Exactly what Luke means by "elders" is one of the questions that is raised by the rather spartan description of church government in the NT. The term is used of church officers with a range of responsibilities, as it was in Judaism of that time. The "elders of the people," for example, were the leaders of Judaism, both priests and lay-rulers. The Sanhedrin is sometimes referred to as "the elders" even though some of its membership were priests. A priest was an elder in that sense, though a lay-elder or ruler was not, for that reason a priest. There was a clear distinction between the two offices, even though they could both be referred to by the term "elder," the specific title of the office of lay-ruler but the generic term for all church leaders. In this sense Peter and John can call themselves "elders." While an apostle was an elder in the generic sense, no one would think that being an elder made one an apostle.
Apparently, the same overlap is found in the Christian use of the term elder, or presbyter, which is perfectly understandable given the Jewish origins of the NT church and the fact that its offices were derived from those of the OT church. "Elder" can refer to what we would call ministers or priests (the English word "priest" remember is only a transliteration of the Greek "presbyter"), or to lay-rulers, or both together (as in 1 Timothy 5:17).

INSTRUCTIONS:
- a) Retype the passage on elders word for word, starting at "Apparently, the same" and ending at "1 Timothy 5:17).".
- b) In the passage on elders, what Greek word is the English word "priest" said to be a transliteration of?
- c) Using the passage on elders, explain why the Christian use of the term "elder" shows the same overlap found in Judaism.
The records after this text have no role in this work.

DATASET EXCERPTS:
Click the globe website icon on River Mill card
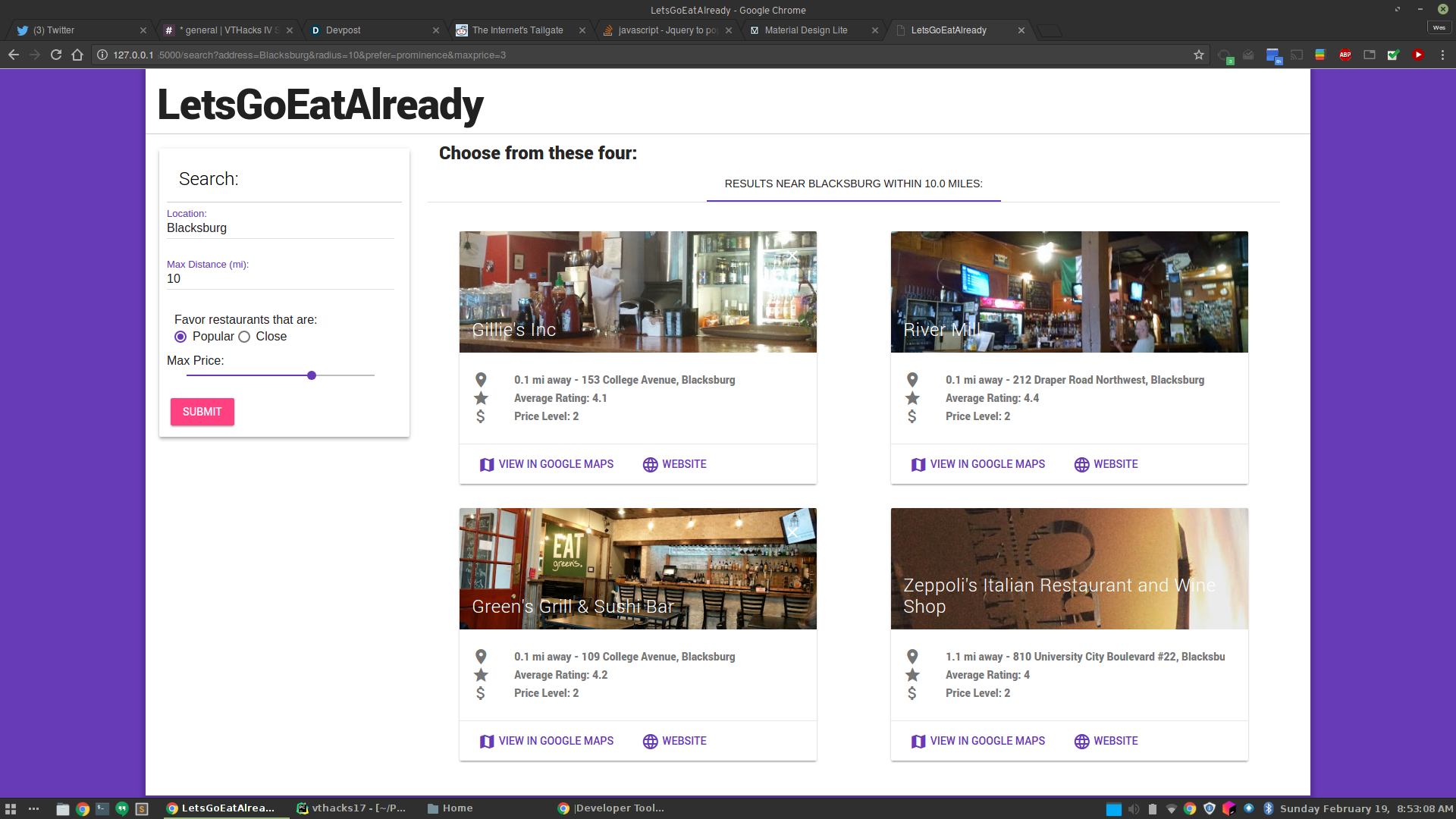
==
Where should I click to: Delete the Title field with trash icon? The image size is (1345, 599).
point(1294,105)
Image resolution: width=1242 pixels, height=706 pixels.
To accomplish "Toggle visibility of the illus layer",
* * *
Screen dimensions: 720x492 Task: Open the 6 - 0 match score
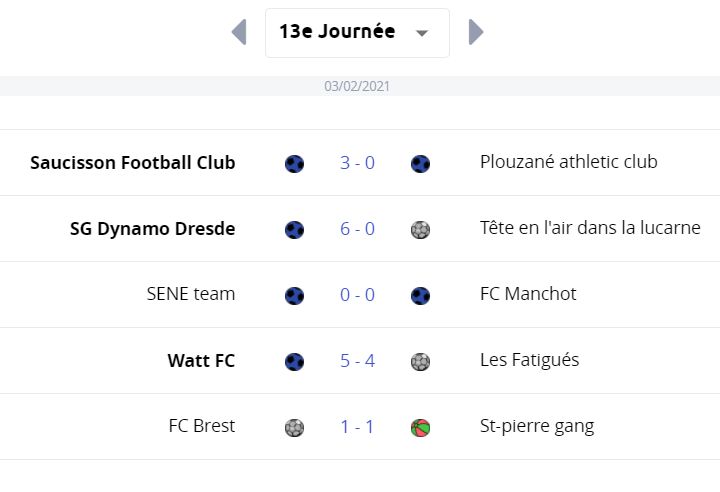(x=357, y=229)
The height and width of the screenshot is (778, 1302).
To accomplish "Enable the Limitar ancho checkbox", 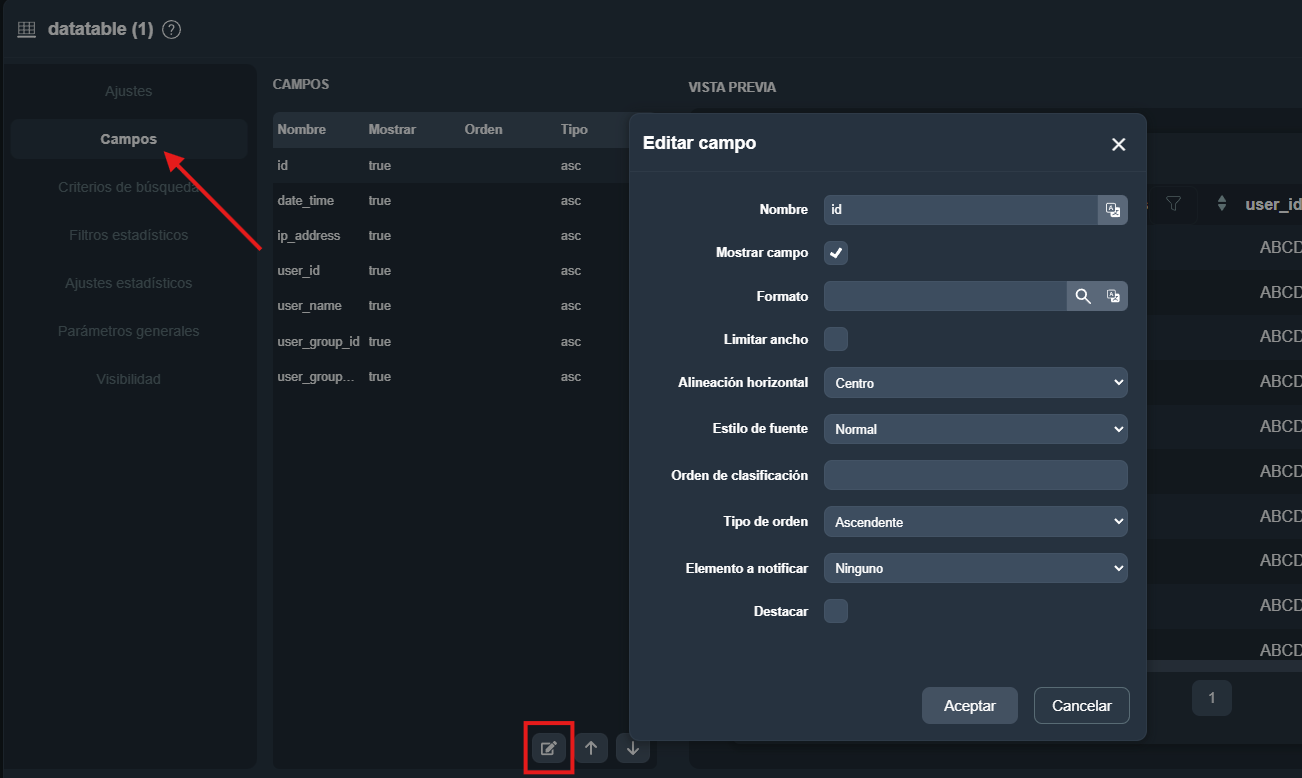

FINAL RESULTS:
- a)
Apparently, the same overlap is found in the Christian use of the term elder, or presbyter, which is perfectly understandable given the Jewish origins of the NT church and the fact that its offices were derived from those of the OT church. "Elder" can refer to what we would call ministers or priests (the English word "priest" remember is only a transliteration of the Greek "presbyter"), or to lay-rulers, or both together (as in 1 Timothy 5:17).

- b) The Greek word "presbyter."

- c) The overlap is understandable because the NT church had Jewish origins. Its offices were also derived from those of the OT church.